## What you have to do
Repeat exactly, and only, the lines from the line bearing "Click Capital households value 185.937" through the end of the material. Do not copy the pictures.
━━━━━━━━━━━━━━━━
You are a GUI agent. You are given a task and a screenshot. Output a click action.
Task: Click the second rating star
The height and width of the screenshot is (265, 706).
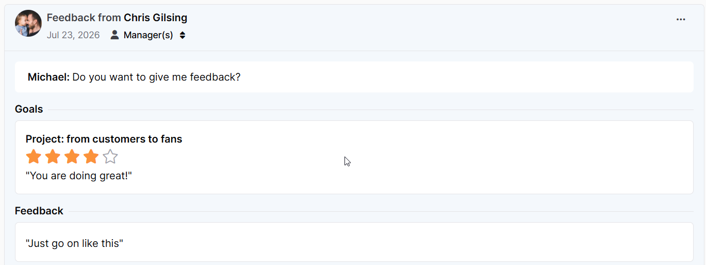tap(53, 157)
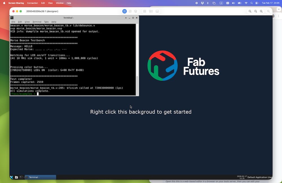Click the Dropbox icon in menu bar
282x183 pixels.
tap(202, 3)
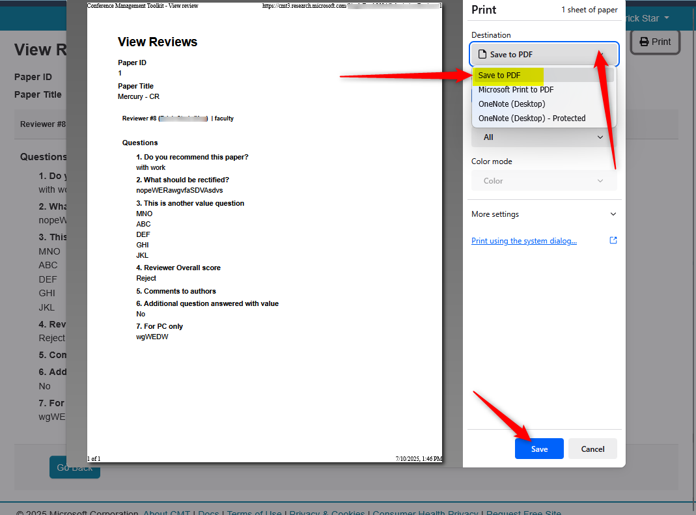
Task: Open Print using the system dialog link
Action: click(x=524, y=240)
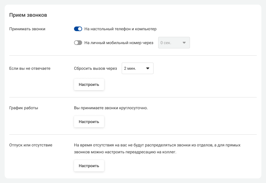Open 'Настроить' for the work schedule
The image size is (266, 183).
click(89, 122)
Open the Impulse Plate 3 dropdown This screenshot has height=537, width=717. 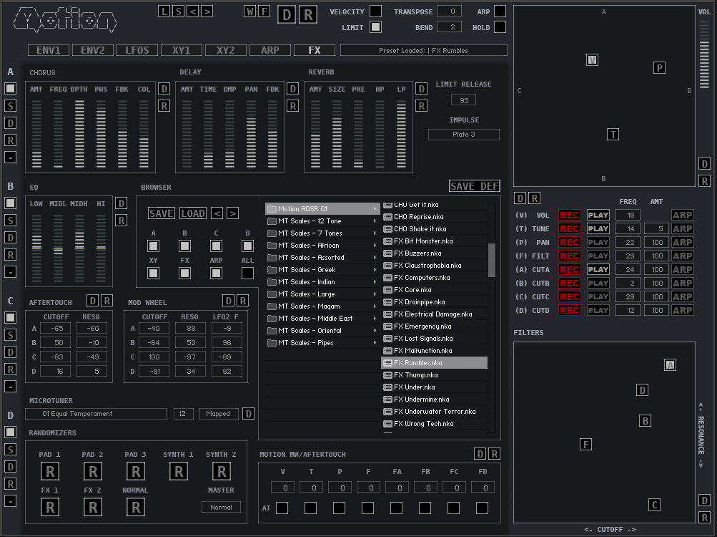pos(463,135)
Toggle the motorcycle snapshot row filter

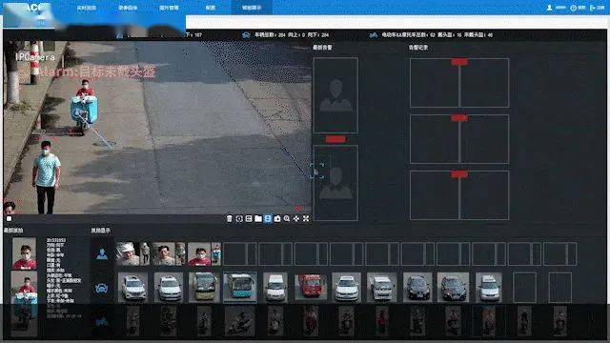(102, 322)
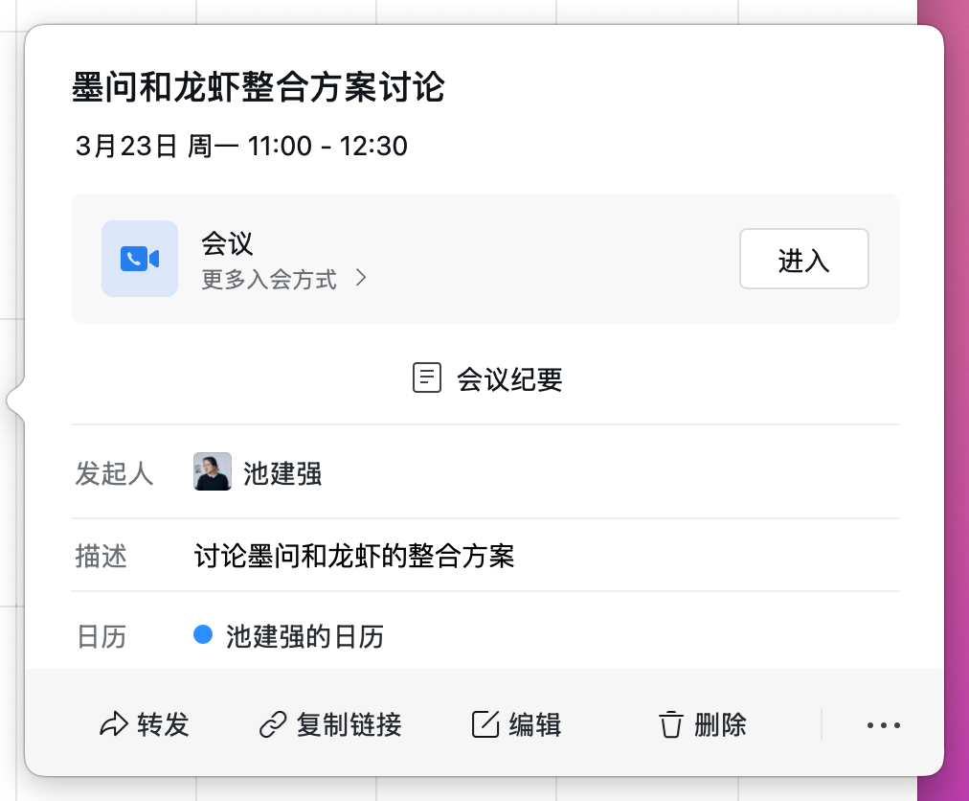Image resolution: width=969 pixels, height=801 pixels.
Task: Click the meeting minutes document icon
Action: click(427, 378)
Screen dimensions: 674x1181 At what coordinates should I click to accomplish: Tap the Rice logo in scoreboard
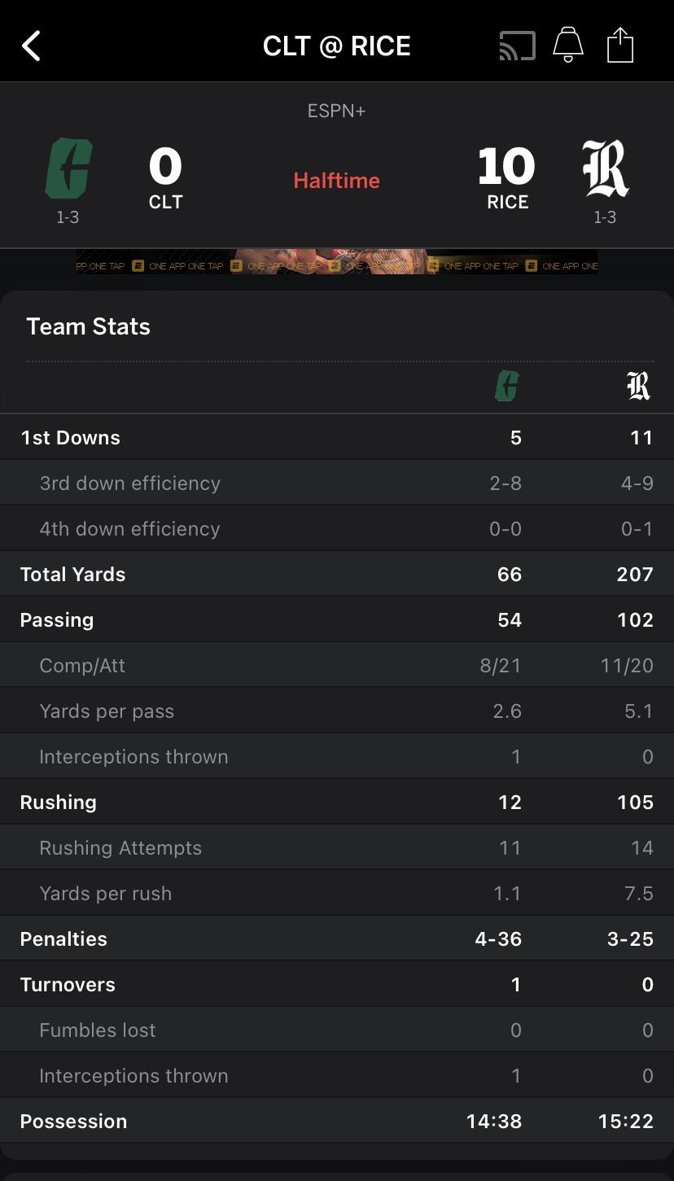pos(606,169)
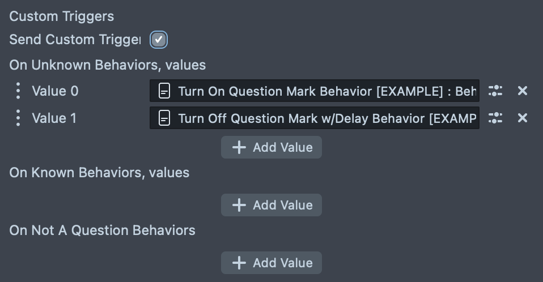Click the On Known Behaviors, values label
543x282 pixels.
click(99, 173)
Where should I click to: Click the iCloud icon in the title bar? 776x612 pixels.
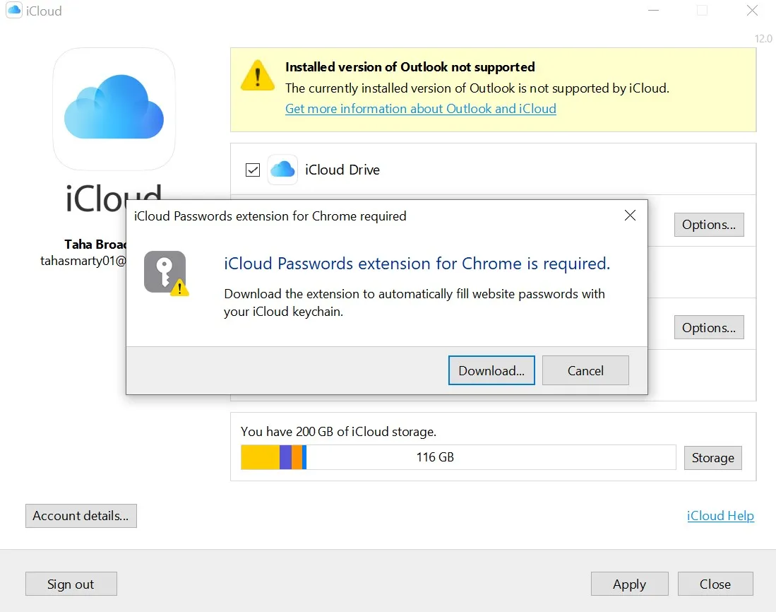point(13,11)
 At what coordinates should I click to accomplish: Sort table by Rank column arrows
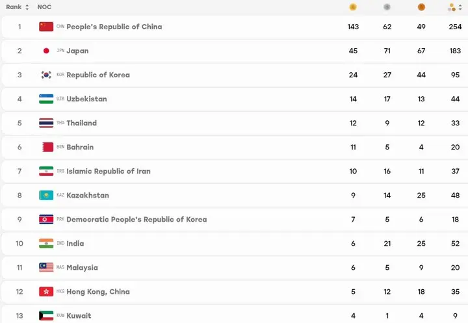(27, 7)
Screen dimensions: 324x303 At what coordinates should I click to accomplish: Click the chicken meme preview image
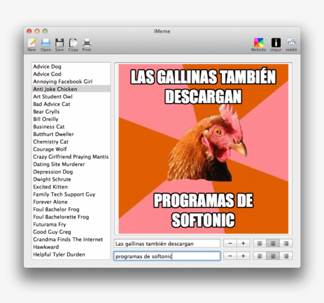[x=203, y=148]
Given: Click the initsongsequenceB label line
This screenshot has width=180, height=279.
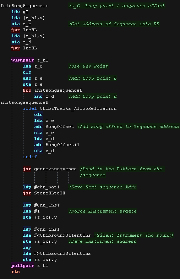Looking at the screenshot, I should tap(24, 102).
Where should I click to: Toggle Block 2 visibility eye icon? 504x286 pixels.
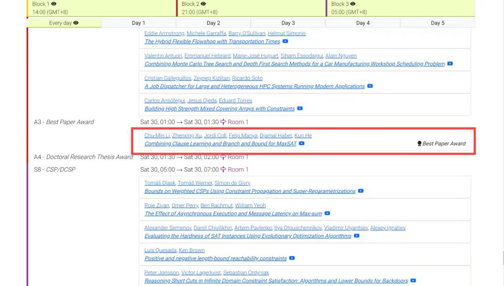[x=203, y=4]
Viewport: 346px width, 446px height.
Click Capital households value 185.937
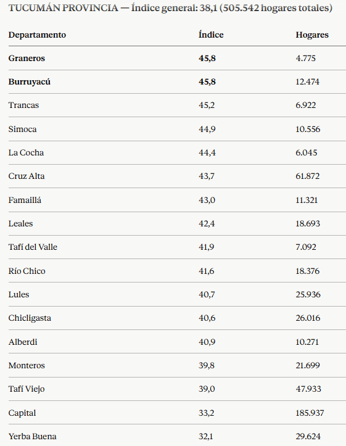point(310,413)
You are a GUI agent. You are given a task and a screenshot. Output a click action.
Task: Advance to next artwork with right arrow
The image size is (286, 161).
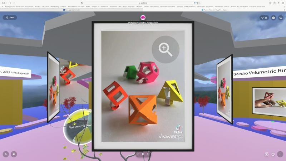[148, 154]
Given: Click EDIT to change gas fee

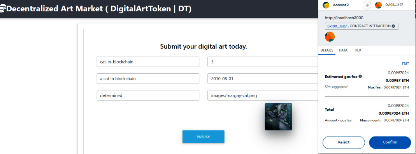Looking at the screenshot, I should (405, 64).
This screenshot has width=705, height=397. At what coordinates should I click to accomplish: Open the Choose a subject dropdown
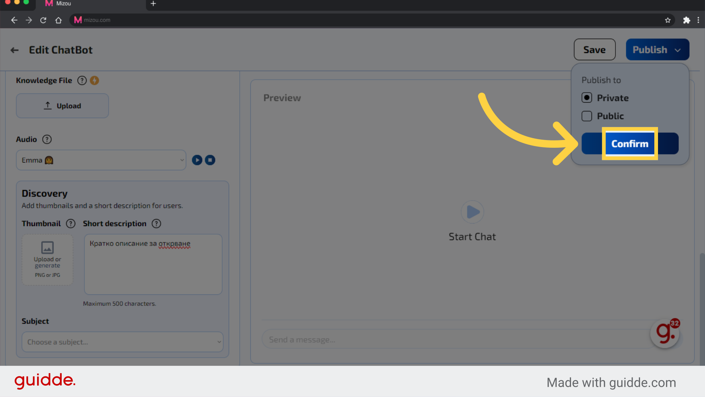[123, 342]
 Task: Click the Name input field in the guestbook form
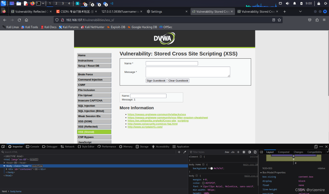tap(172, 63)
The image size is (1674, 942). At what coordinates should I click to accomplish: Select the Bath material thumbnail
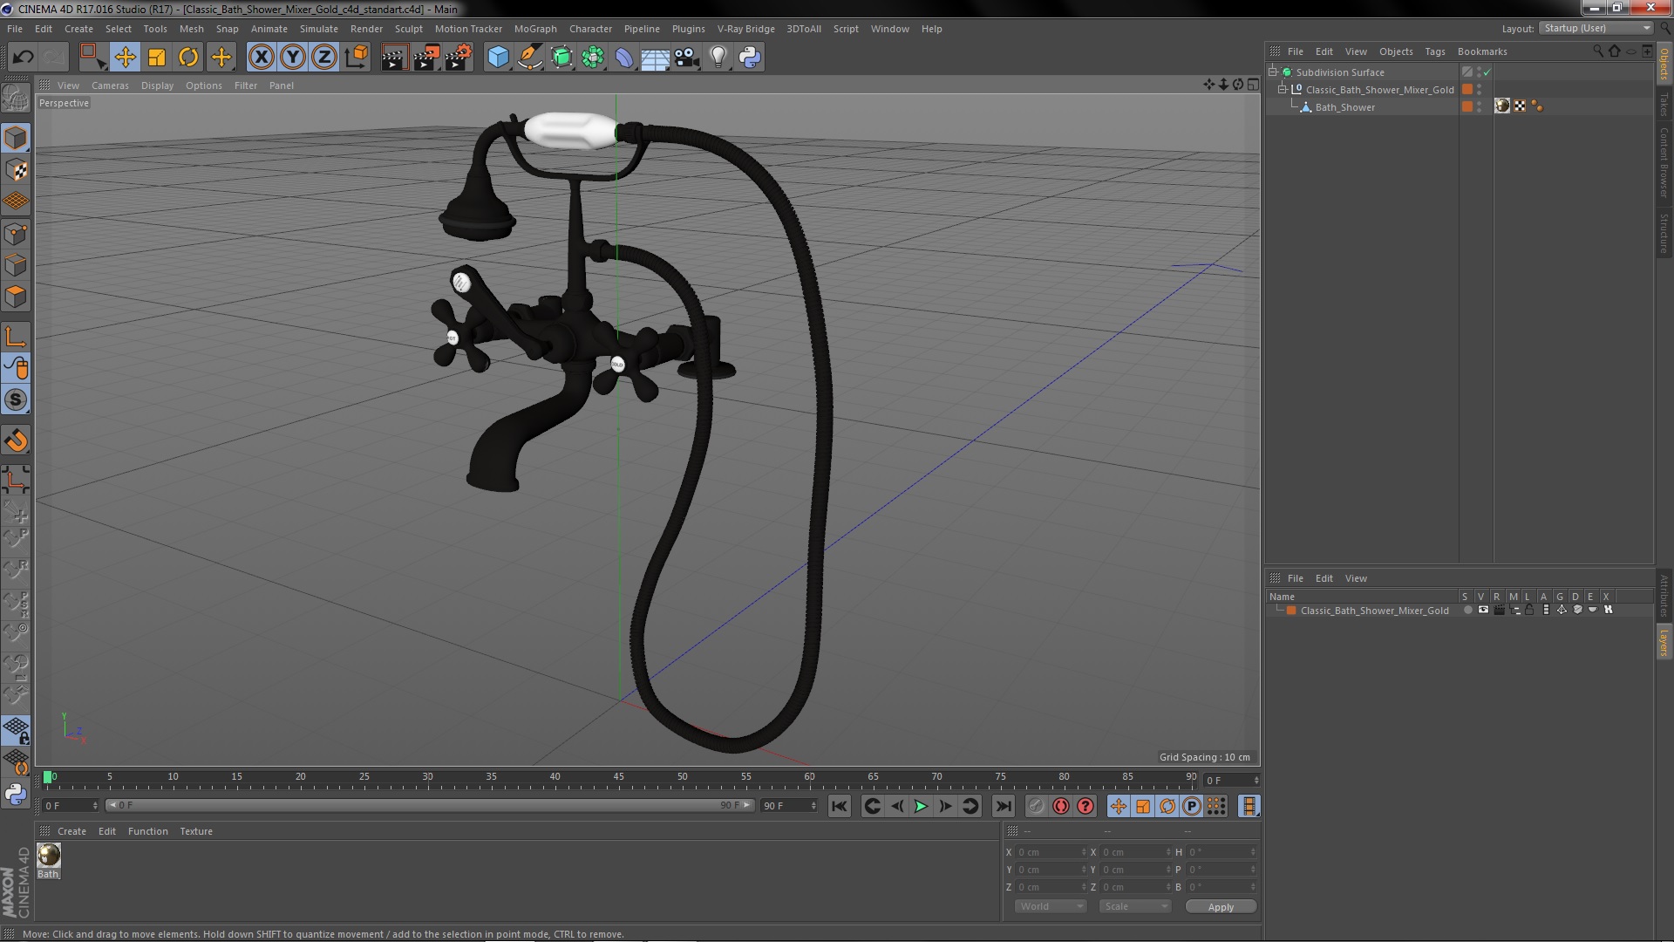point(49,856)
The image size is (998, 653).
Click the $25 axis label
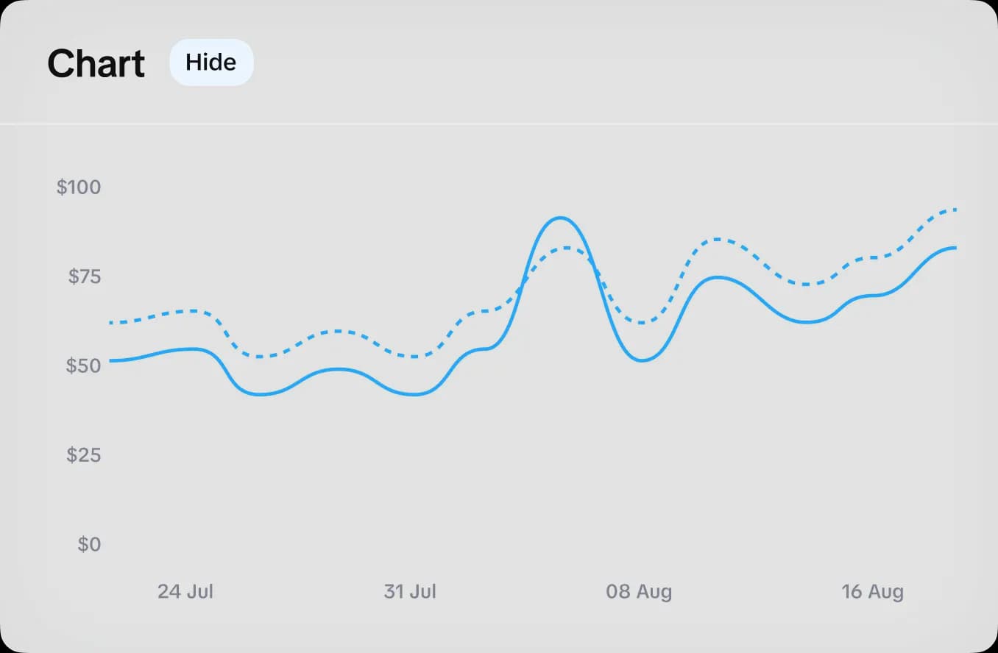click(x=83, y=456)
━━━━━━━━━━━━━━━━
## Task solution
Click Capital households value 185.937
point(310,413)
You are a GUI agent. You are given a task and a screenshot. Output a click action.
Task: Advance to next artwork with right arrow
The image size is (286, 161).
[148, 154]
Given: Click EDIT to change gas fee

Looking at the screenshot, I should (405, 64).
This screenshot has width=705, height=397. At what coordinates should I click to accomplish: Open the Choose a subject dropdown
[123, 342]
 Task: Click the Name input field in the guestbook form
tap(172, 63)
The image size is (1674, 942). At what coordinates should I click to accomplish: Select the Bath material thumbnail
point(49,856)
The image size is (998, 653).
Click the $25 axis label
click(x=83, y=456)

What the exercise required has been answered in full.